Texas Dram Shop act imposes a “high temporal and visual bar” to sustain a claim. Absence of evidence of customer’s actual condition and appearance at the time of provisioning could result in dismissal. In a recent unanimous opinion, see Raoger Corporation v. Myers, No. 23-0662 (Tex. April 11, 2025), the Court held that Blood Alcohol Concentration test results and quantity of alcohol consumed in themselves are insufficient to establish essential elements –

  • “[T]he Act requires proof that the customer was so ‘obviously’ intoxicated as to present a ‘clear danger’ and that this condition was ‘apparent to the provider’ … ‘Apparent’ ordinarily means ‘[v]isible; manifest; obvious, and ‘obvious’ means ‘[e]asily discovered, seen, or understood; readily perceived by a person’s senses or intellect…”
  • “The relevant inquiry is the customer’s appearance to the dram shop when [they were] served—not whether the customer drank an amount of alcohol at the dram shop that may or should make some people very intoxicated … Speculative and conclusory testimony regarding how a customer may or should have appeared based on his BAC, absent additional probative evidence, is insufficient to establish a Dram Shop Act claim”.

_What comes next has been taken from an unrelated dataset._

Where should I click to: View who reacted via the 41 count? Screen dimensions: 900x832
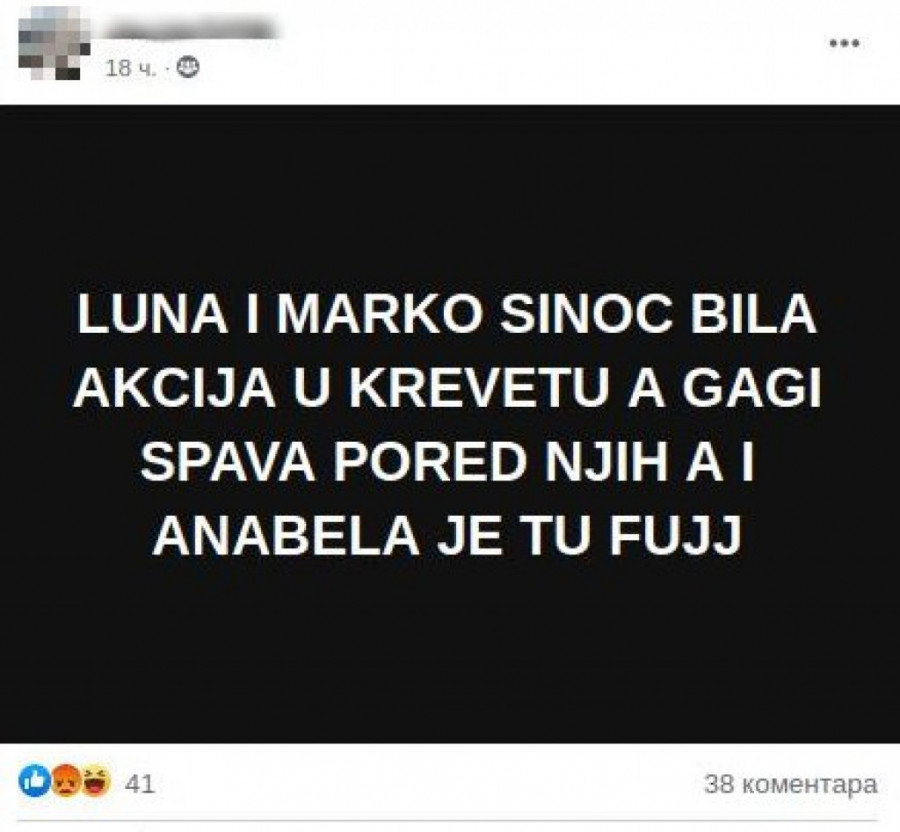[x=140, y=784]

Nasar Kahn and a companion arrived at Cadot sometime between 9:45 p.m. and 10:00 p.m. on November 29, 2018. Mr. Kahn open his tab at 10:23 p.m., and closed his tab around 10:30 p.m. The tab showed four drinks. He left Cadot sometime thereafter and spent some time at his companion’s home. Mr. Kahn was involved in an accident shortly after midnight (which was about 1.5 hours after his tab was closed). The record was not clear what alcohol Mr. Kahn had consumed, what time he Kahn left Cadot, or how long he was at his companion’s home prior to the crash.

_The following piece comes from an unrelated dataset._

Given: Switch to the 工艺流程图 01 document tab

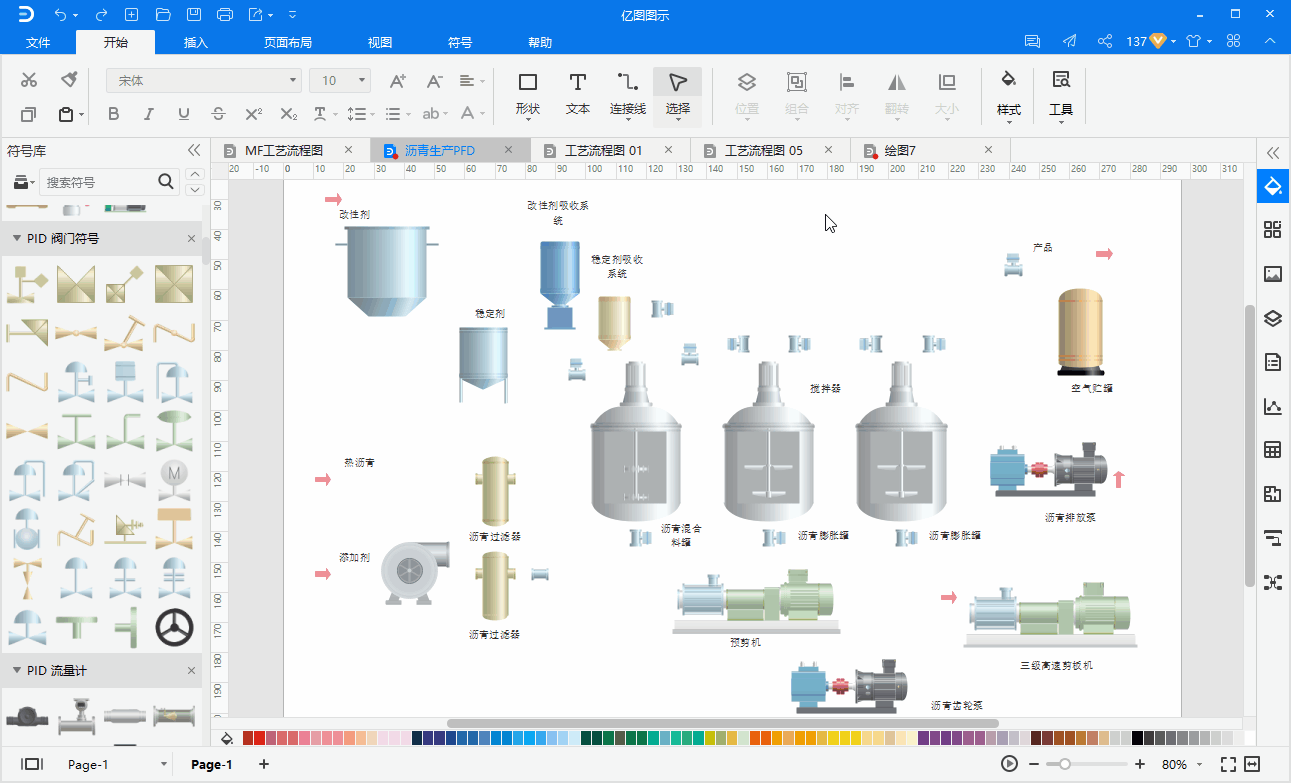Looking at the screenshot, I should (603, 150).
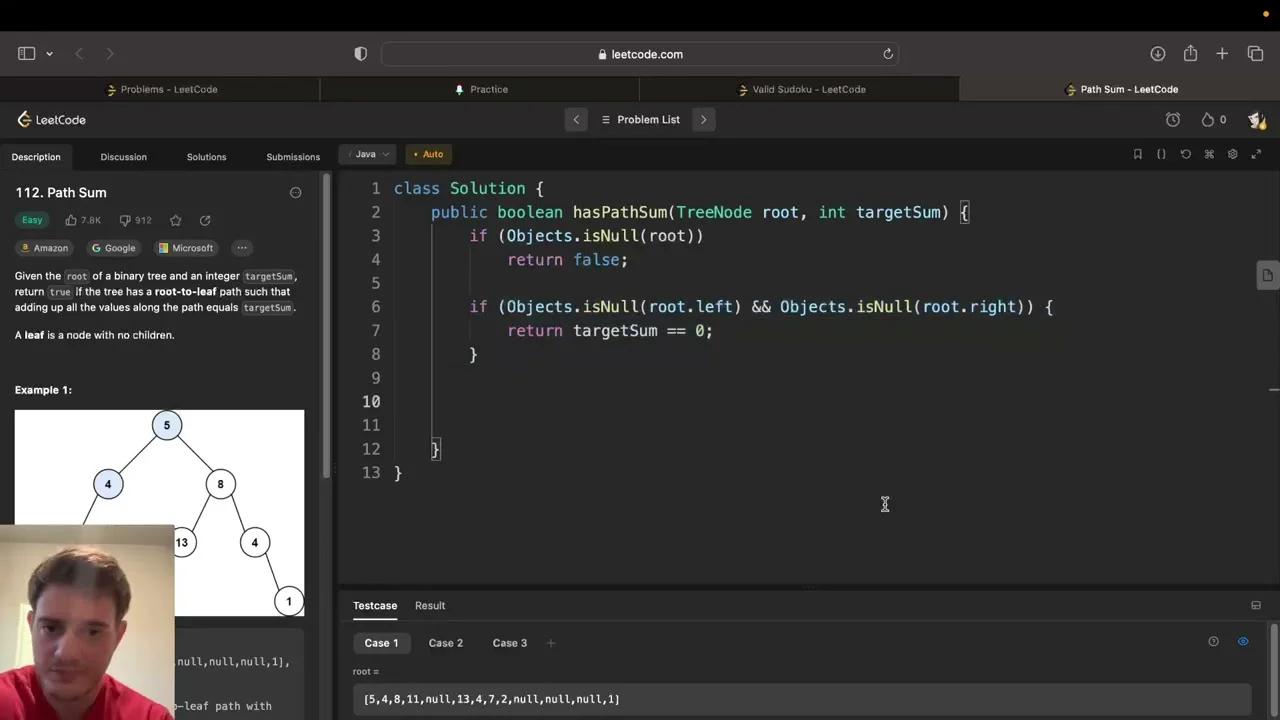Image resolution: width=1280 pixels, height=720 pixels.
Task: Open keyboard shortcuts via the command icon
Action: (x=1209, y=154)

There was no testimony or evidence that Mr. Kahn had manifested any signs of obvious intoxication at Cadot or at the time of the wreck (which was an hour and a half after Mr. Kahn’s tab was closed). Mr. Kahn testified that he was “acting normal” when he was at Cadot, was not slurring his speech, and did not have bloodshot watery eyes. Mr. Kahn’s companion also testified that Mr. Kahn did not appear intoxicated and looked fine before and after leaving Cadot. Even the investigating officer did not believe Mr. Kahn appeared intoxicated at the crash scene. (Bartender did not recall the evening in question other than nothing out of the ordinary occurred, and that she would not serve any customer who appeared intoxicated)

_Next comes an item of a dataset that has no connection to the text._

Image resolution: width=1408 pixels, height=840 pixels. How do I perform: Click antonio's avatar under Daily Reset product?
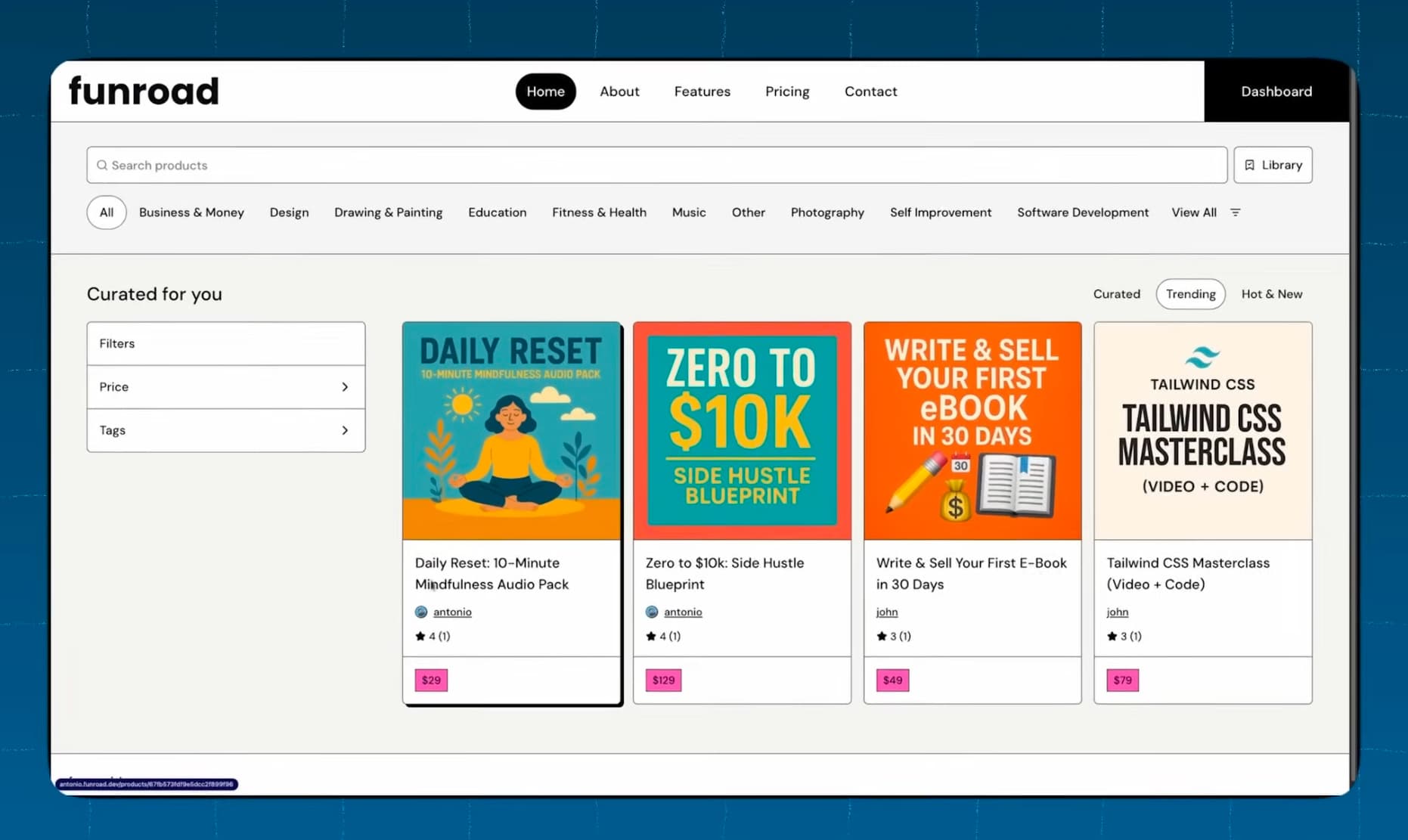coord(421,612)
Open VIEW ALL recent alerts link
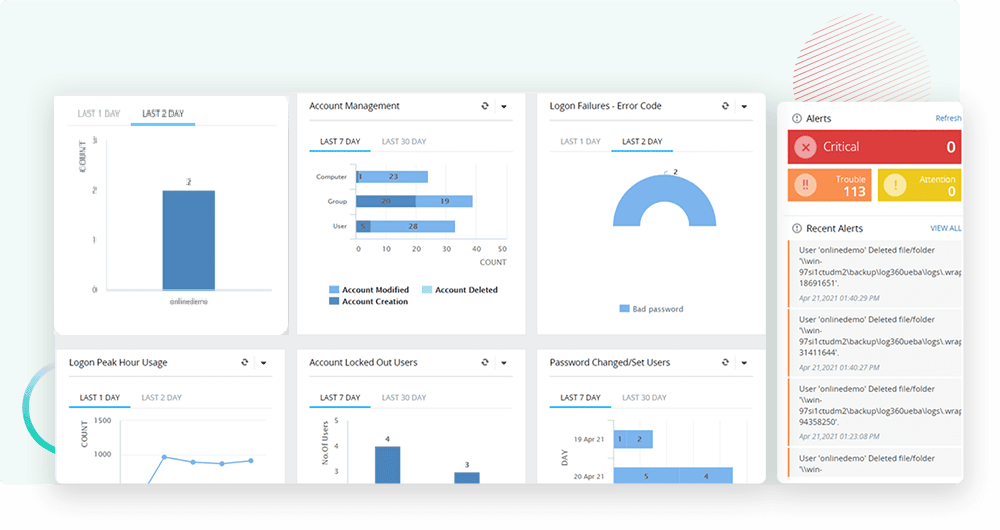This screenshot has width=1000, height=530. [946, 228]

Mr. Kahn manifested signs of intoxication around 1:00 a.m. the next morning (which was about 2.5 hours after he had closed his tab). Around 1:00 a.m., the investigating officer noted that Mr. Kahn had a strong odor of alcohol, and that administration of the horizontal gaze nystagmus (“HGN”) test showed signs of intoxication.

Mr. Kahn’s blood was drawn at 3:00 a.m. Results of the blood draw showed that Mr. Kahn had a Blood Alcohol (“BAC”) concentration was determined to be .139. Plaintiff’s expert testified that Mr. Kahn would have had to consume between ten and nineteen drinks to reach that result.

In affirming summary judgment for Cadot, the Court rejected how Mr. Kahn would have or could have appeared based on the amount of alcohol he must have consumed or his BAC result as speculation driven by BAC test results and rested on the competent evidence in the record, i.e. observations of eyewitness testimony of Mr. Kahn’s actual condition and appearance at Cadot.

Our firm wholeheartedly agrees with the decision, and are proud to have been part of the process as an amicus curiae.